▶ **WORK INSTRUCTION**:
Look through the material and tally each line bearing the word "will". Give only the total.

▶ **LISTED RECORDS**:
####
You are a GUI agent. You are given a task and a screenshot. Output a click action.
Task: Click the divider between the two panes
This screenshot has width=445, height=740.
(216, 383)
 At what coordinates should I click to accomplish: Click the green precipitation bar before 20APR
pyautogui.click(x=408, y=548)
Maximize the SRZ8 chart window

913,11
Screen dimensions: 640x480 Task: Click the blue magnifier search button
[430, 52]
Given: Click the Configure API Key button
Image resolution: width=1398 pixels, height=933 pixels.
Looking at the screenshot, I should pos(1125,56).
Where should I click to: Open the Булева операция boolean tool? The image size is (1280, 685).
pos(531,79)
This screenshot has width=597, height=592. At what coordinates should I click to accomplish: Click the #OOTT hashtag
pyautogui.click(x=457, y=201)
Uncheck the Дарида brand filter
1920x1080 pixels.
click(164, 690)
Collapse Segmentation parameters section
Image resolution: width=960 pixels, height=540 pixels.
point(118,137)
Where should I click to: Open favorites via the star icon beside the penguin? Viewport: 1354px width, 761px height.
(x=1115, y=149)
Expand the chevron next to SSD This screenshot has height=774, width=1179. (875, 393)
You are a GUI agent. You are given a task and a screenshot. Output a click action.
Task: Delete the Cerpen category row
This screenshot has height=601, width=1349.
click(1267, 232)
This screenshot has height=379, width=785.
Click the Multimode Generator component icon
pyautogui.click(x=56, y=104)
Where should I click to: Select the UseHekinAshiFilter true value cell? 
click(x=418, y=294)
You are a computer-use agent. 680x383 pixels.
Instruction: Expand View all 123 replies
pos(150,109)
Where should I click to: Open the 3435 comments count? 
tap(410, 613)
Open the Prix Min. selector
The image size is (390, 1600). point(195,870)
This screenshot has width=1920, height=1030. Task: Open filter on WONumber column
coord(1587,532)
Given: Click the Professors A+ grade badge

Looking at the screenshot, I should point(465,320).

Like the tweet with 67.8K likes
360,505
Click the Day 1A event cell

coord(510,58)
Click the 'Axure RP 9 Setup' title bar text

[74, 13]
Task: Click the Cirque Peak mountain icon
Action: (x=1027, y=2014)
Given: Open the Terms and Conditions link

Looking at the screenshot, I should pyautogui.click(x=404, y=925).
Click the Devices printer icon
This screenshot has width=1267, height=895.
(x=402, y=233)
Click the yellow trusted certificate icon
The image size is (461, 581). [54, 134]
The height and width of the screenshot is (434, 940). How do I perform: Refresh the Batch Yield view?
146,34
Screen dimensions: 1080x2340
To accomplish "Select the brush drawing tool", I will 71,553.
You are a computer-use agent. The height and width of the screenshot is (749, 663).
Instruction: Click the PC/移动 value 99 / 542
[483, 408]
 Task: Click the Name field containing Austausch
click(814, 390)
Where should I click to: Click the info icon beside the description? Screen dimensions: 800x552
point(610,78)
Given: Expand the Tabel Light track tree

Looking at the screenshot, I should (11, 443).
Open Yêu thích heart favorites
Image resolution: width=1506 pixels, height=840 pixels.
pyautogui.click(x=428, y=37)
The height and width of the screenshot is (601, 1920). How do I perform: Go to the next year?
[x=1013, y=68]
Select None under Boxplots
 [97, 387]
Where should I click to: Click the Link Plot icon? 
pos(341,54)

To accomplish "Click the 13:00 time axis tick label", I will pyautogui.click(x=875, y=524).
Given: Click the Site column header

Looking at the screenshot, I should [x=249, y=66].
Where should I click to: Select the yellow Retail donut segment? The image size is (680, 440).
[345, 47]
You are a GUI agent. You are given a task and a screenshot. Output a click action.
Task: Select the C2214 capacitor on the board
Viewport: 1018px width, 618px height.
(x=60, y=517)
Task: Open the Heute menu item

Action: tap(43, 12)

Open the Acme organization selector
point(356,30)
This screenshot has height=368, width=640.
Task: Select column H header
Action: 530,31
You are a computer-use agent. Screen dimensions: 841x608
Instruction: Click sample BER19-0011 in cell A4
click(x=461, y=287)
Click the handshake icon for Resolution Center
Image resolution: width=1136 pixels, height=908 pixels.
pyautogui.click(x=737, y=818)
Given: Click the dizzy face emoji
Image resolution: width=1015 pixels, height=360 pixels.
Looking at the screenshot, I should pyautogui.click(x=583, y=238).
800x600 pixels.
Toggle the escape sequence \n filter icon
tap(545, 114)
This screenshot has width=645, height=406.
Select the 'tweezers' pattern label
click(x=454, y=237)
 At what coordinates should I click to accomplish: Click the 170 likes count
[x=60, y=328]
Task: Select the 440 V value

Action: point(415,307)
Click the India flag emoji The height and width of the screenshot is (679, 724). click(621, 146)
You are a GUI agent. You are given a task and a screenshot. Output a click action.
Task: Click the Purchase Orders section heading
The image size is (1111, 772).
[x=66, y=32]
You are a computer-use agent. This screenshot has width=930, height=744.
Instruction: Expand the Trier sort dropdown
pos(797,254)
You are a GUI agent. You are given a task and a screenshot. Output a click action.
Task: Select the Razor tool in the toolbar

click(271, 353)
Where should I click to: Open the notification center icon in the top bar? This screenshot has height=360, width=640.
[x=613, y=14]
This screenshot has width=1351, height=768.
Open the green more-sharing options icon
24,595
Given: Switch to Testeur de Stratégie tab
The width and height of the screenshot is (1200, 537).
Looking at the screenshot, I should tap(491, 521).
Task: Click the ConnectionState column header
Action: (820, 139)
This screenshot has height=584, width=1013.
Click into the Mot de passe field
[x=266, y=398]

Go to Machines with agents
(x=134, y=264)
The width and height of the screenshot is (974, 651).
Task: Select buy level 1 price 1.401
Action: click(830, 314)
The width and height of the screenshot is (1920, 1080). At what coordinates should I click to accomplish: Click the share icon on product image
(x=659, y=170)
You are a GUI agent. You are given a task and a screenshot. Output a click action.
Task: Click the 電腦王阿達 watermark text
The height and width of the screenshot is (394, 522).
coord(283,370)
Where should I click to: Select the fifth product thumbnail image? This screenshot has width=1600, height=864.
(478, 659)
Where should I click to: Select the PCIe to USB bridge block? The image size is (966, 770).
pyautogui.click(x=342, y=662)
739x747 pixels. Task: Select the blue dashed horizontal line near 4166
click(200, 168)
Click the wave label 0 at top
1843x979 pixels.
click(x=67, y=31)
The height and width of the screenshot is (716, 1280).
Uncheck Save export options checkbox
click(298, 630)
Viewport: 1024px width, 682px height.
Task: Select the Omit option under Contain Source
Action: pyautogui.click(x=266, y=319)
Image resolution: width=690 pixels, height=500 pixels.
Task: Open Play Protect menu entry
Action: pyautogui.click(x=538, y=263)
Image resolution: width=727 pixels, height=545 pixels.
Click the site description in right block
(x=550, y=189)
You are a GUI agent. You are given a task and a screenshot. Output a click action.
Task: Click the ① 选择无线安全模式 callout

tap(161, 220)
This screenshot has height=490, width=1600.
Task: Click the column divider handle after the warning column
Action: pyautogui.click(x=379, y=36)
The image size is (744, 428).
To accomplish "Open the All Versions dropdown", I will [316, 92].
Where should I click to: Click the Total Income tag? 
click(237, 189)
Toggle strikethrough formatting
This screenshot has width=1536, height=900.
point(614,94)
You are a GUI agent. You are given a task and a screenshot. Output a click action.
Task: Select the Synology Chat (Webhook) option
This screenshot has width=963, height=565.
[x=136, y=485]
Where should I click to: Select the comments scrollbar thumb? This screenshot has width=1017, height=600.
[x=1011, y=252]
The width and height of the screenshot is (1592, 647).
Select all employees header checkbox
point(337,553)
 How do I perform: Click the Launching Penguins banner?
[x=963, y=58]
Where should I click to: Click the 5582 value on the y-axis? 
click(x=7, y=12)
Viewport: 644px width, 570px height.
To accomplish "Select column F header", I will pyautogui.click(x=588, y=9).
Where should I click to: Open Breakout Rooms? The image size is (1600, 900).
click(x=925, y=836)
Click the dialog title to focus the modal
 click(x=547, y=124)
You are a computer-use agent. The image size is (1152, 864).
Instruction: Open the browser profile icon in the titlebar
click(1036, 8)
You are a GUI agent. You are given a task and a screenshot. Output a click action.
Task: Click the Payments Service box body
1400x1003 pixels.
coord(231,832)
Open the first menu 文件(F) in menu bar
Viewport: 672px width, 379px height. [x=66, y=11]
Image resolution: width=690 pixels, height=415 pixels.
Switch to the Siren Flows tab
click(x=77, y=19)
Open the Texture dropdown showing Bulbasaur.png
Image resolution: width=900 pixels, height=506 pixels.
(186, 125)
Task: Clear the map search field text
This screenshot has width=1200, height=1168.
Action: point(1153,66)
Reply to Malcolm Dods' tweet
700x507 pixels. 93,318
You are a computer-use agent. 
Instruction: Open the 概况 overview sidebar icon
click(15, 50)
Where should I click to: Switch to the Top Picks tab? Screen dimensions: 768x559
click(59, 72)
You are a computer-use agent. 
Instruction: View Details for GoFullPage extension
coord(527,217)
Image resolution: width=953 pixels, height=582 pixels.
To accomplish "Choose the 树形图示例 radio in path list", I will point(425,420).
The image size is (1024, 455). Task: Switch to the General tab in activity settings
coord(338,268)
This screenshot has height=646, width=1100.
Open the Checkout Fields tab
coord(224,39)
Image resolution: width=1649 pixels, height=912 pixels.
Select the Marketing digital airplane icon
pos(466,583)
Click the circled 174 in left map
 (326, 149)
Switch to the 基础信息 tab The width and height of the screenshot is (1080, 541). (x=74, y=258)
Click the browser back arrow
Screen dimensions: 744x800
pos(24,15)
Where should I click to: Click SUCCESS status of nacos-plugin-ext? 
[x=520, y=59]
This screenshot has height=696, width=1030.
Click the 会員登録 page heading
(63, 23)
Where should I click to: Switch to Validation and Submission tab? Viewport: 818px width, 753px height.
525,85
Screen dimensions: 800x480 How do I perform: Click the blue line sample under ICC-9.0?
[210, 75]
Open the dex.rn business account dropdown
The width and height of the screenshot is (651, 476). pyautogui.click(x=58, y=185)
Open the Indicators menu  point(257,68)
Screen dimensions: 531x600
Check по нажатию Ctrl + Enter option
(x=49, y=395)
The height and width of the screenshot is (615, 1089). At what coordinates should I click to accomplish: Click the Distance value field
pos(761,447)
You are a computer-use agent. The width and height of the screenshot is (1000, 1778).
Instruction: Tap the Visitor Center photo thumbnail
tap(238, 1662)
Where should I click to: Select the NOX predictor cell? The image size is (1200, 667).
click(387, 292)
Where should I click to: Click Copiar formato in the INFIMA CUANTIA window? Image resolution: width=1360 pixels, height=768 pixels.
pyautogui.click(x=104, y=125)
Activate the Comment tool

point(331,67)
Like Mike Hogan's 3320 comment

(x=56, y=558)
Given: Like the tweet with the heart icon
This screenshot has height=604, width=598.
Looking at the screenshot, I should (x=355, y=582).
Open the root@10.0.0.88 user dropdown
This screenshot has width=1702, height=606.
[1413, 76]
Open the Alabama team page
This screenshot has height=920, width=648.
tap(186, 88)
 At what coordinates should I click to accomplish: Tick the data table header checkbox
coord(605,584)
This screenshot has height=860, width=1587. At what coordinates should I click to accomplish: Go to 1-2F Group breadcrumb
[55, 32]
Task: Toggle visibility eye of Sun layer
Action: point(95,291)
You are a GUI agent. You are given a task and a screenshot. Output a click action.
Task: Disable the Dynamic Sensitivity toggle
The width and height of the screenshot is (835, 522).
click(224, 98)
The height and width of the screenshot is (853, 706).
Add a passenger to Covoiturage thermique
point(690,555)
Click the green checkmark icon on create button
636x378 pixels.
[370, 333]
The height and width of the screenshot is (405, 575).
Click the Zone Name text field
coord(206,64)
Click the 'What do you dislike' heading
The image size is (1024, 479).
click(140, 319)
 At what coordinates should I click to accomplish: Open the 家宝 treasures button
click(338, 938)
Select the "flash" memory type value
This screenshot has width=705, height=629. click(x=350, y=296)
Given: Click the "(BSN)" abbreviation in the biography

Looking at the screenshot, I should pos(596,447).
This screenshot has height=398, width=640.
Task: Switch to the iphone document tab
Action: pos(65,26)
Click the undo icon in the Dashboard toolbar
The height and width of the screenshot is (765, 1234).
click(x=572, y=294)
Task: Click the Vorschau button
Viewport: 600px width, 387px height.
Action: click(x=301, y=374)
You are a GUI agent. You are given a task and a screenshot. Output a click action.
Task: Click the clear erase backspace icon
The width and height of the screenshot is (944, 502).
####
▶ **RESULT OF THE EXERCISE**:
5